:: EXERCISE DIRECTIONS ::
Gather every line of the records below that contains the string "Switch", treating uppercase and lowercase letters as distinct.

:: INPUT DATA ::
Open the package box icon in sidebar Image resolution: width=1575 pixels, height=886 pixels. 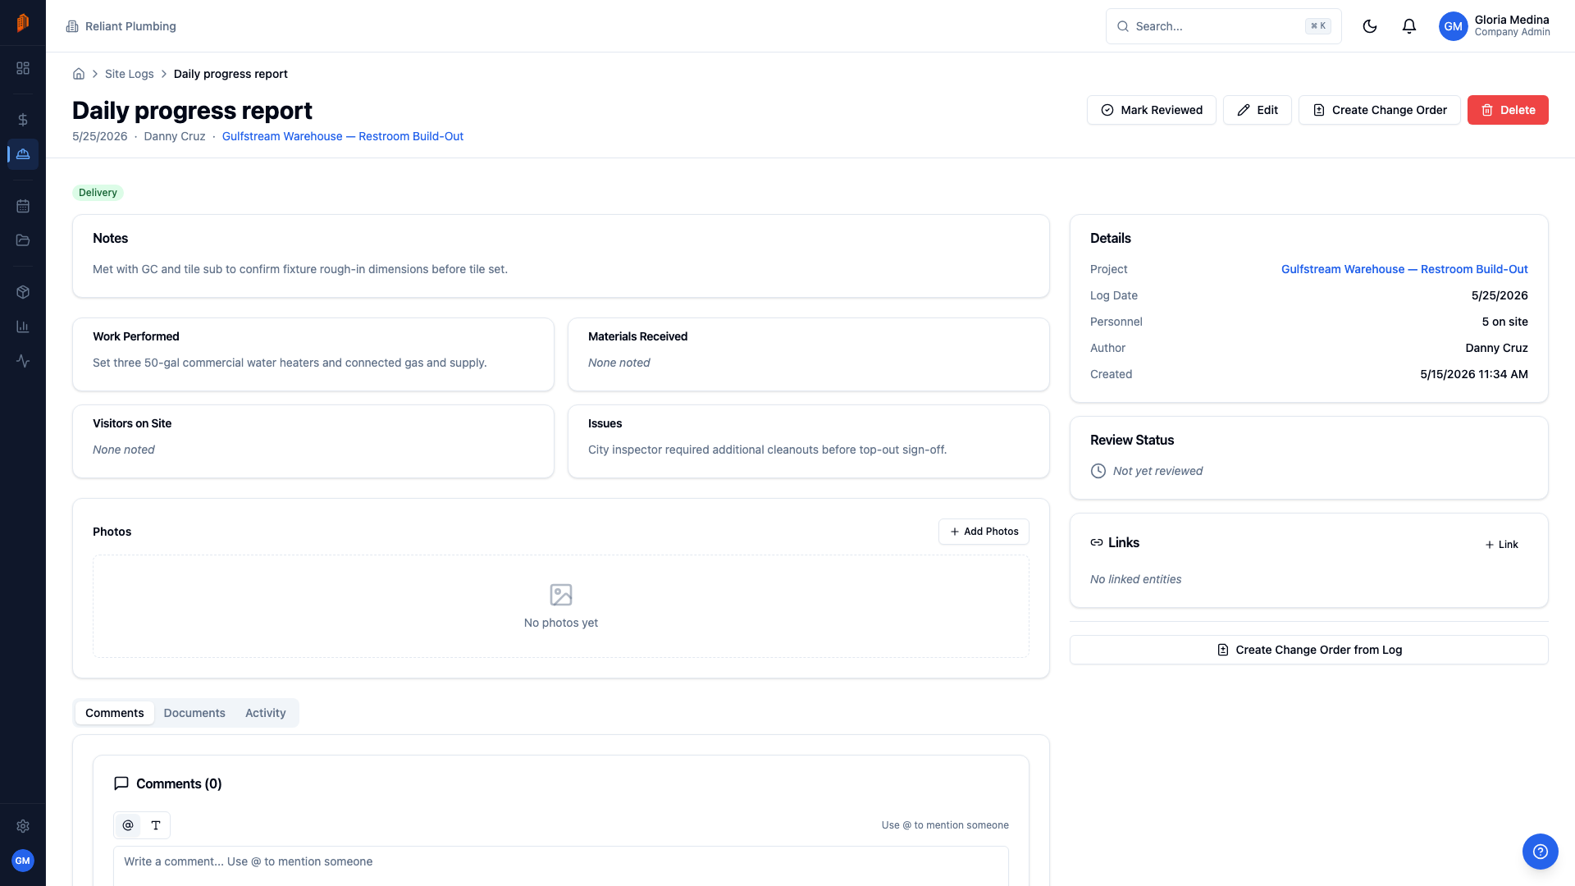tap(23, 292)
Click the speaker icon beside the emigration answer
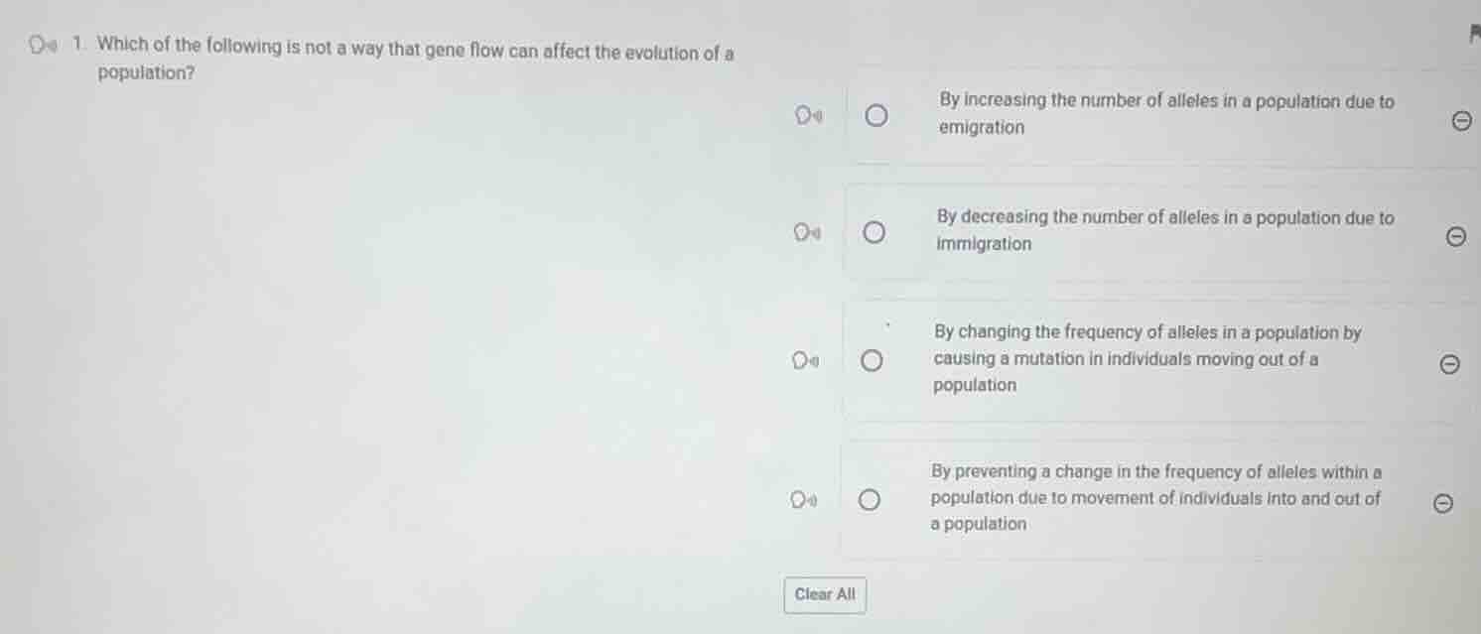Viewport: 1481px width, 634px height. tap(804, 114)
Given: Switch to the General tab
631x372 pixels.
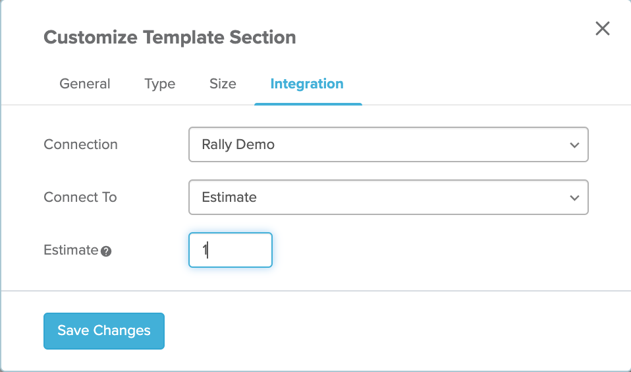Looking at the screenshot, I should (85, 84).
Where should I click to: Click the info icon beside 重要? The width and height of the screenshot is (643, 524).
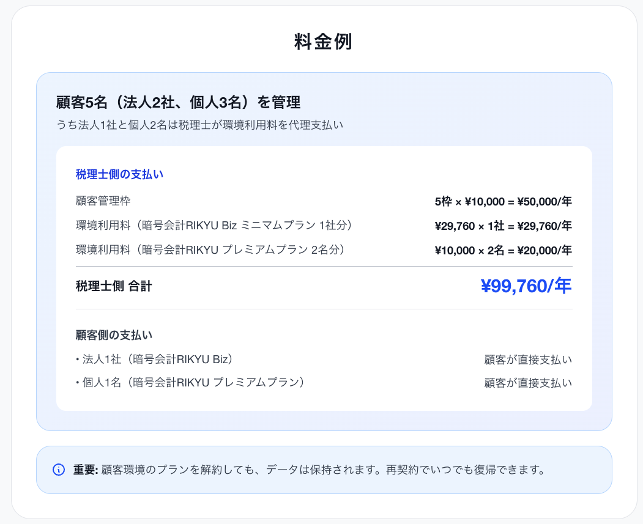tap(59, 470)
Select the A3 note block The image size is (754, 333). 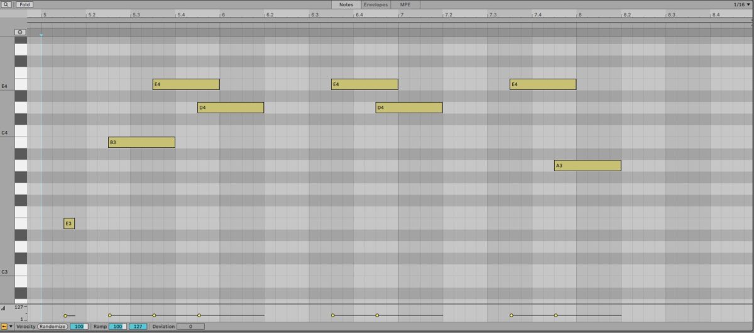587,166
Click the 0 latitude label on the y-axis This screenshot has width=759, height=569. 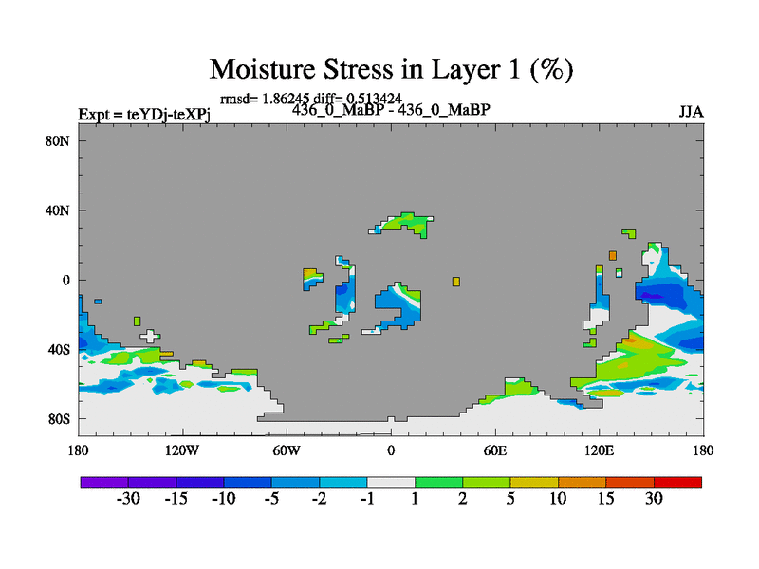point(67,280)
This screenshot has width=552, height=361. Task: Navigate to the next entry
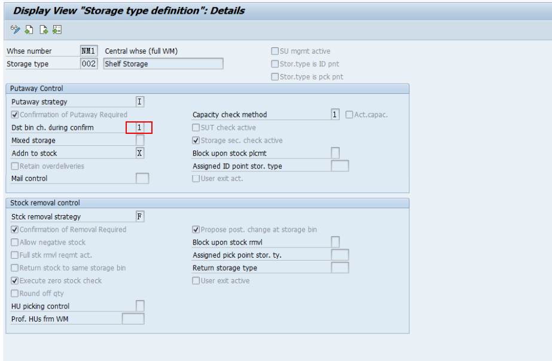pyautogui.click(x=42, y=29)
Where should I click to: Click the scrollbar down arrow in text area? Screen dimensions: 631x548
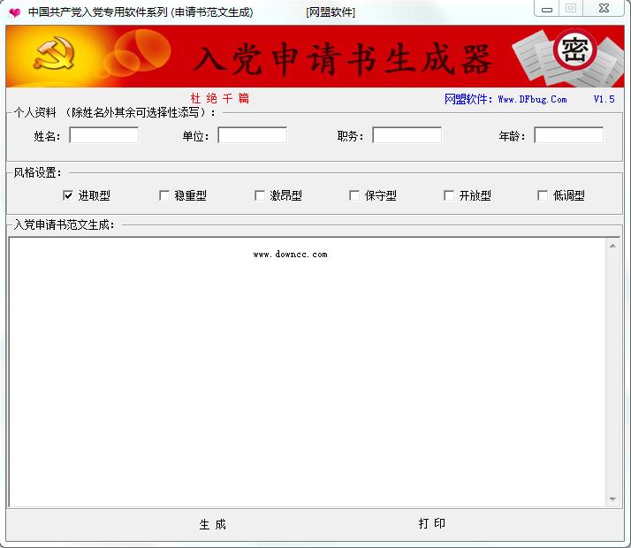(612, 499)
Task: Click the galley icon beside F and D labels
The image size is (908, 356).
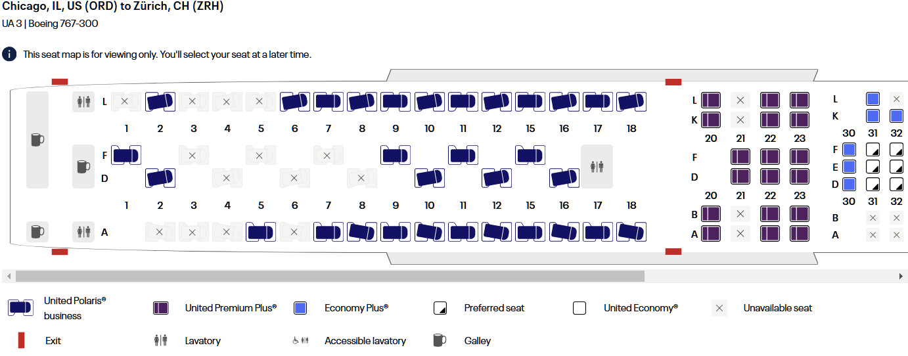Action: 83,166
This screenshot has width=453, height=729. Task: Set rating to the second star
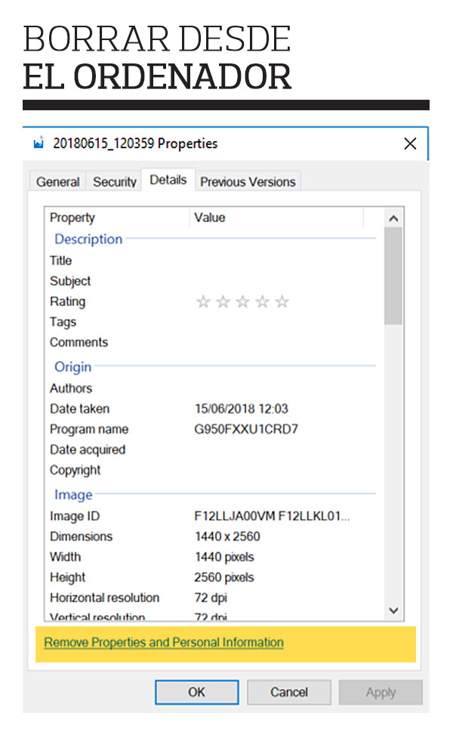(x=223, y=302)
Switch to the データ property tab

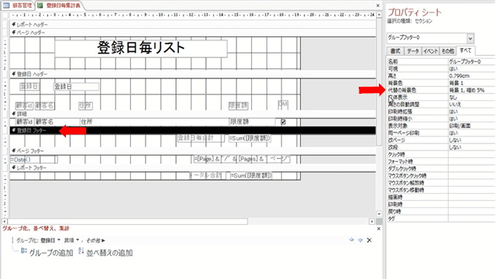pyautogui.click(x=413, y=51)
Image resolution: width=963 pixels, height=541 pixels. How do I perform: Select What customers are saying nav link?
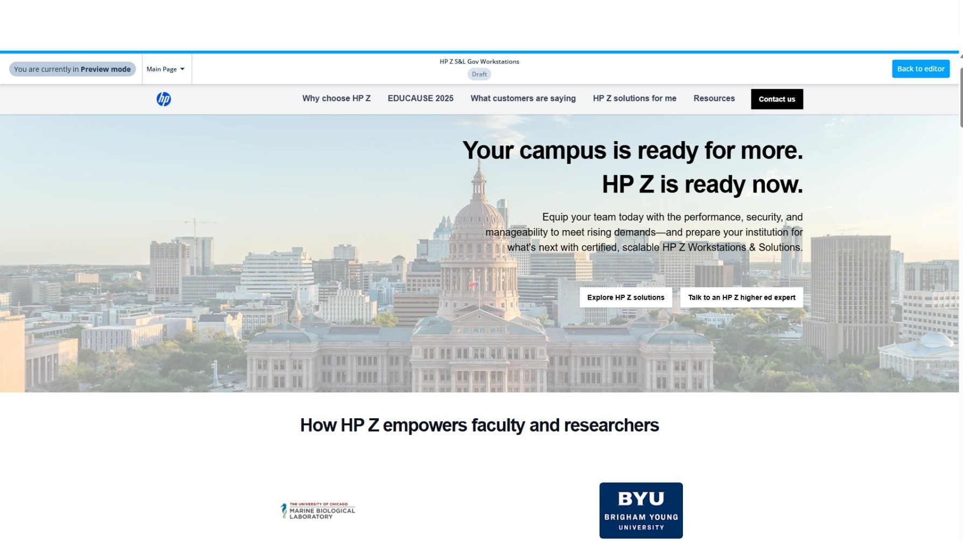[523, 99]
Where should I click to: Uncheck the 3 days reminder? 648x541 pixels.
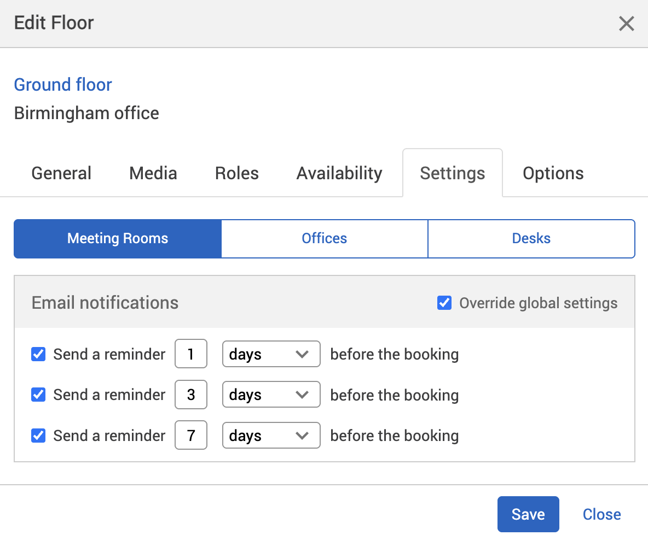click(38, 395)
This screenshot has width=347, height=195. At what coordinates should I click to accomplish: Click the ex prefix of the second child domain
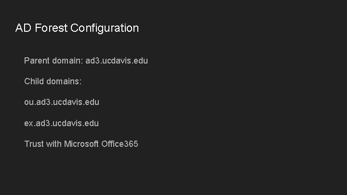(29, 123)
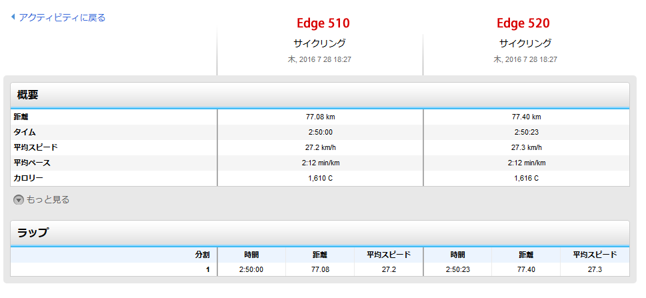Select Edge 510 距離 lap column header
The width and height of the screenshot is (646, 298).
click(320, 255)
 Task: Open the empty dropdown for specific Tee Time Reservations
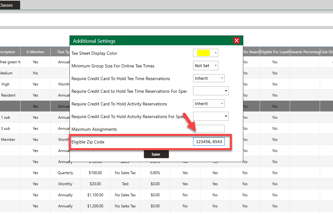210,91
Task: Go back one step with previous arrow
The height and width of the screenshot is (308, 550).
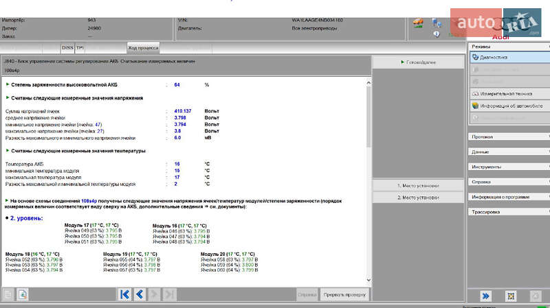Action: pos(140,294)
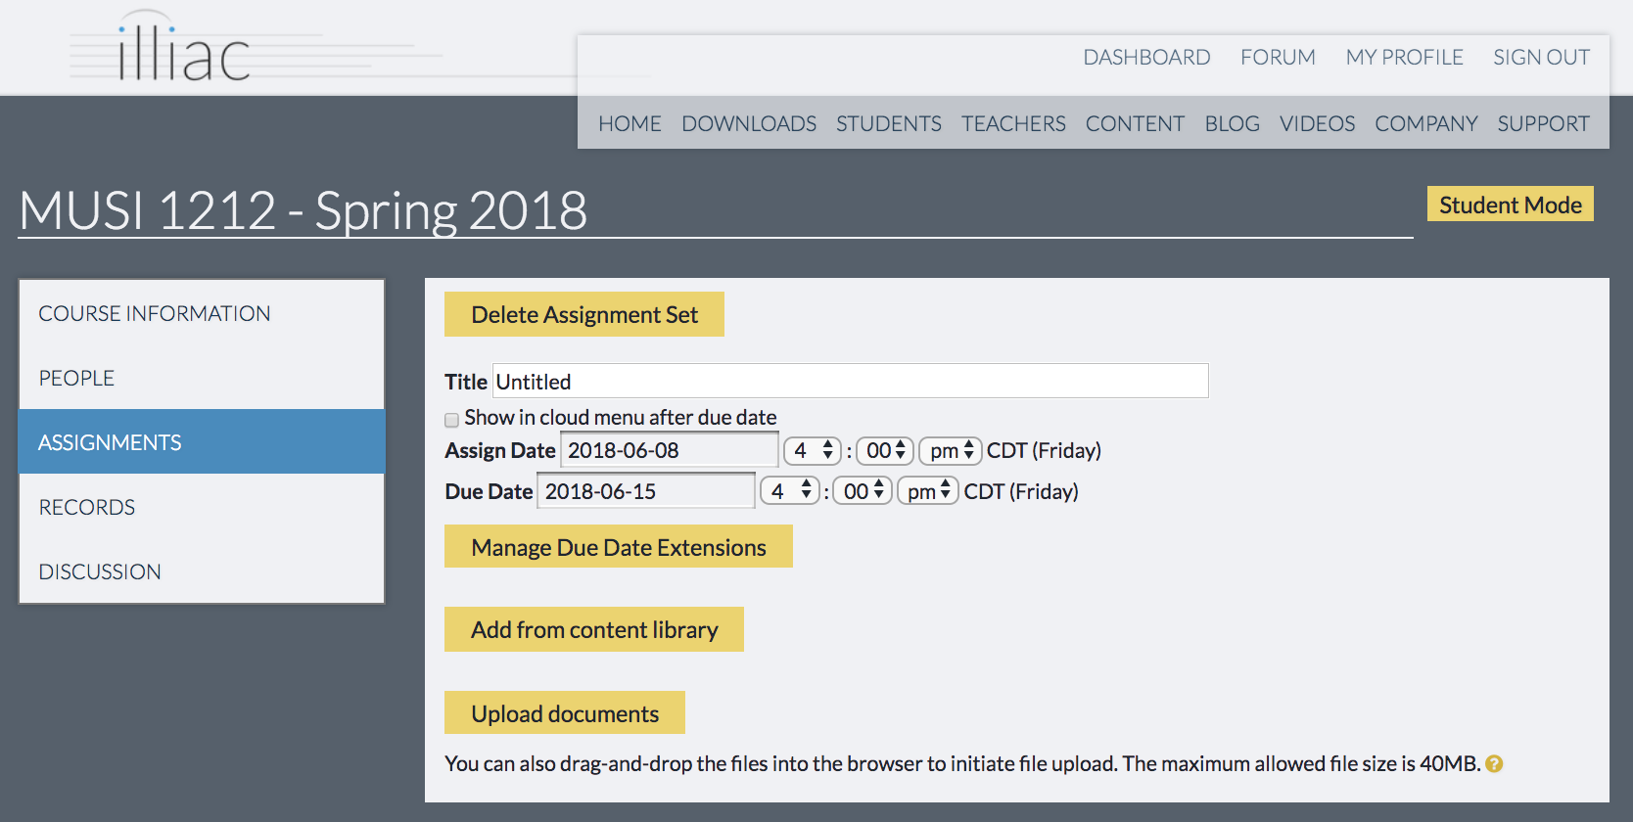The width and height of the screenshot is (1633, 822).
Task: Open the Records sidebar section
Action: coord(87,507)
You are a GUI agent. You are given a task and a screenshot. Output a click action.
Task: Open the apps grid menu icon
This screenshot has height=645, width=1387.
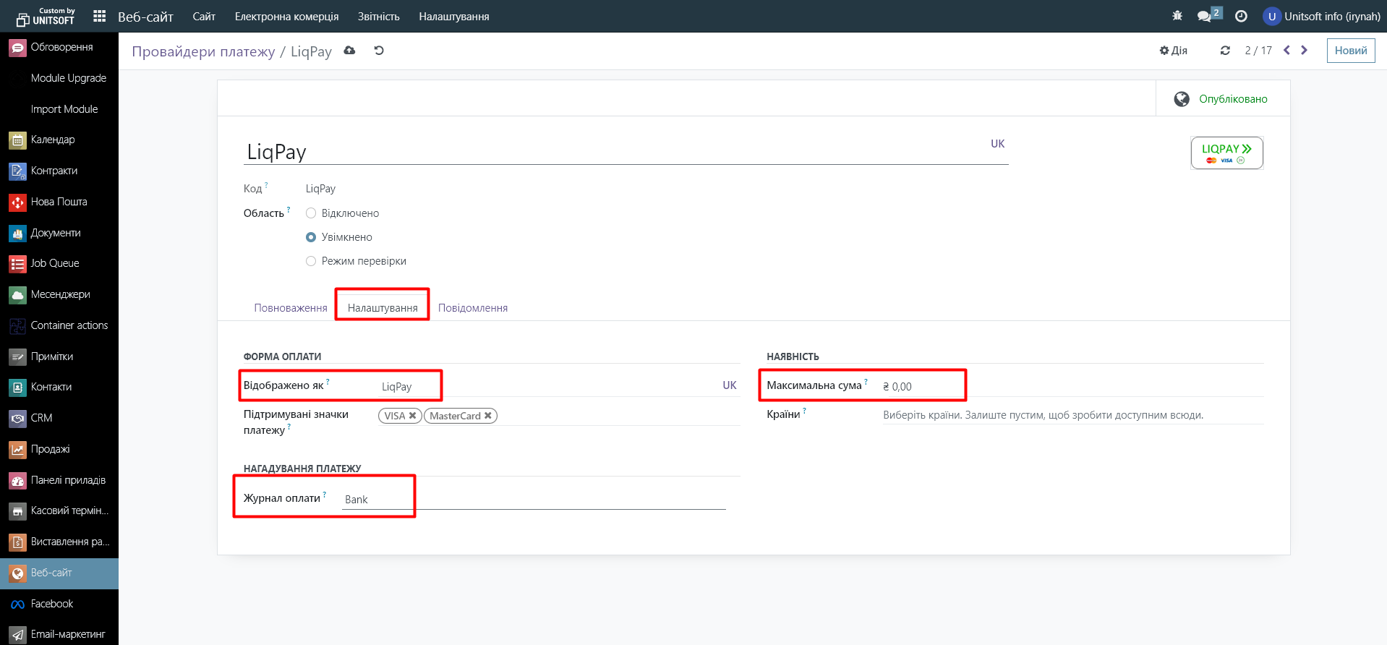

:: WRITTEN REPLY ::
Given: Switch to the General tab
Switch to the データ property tab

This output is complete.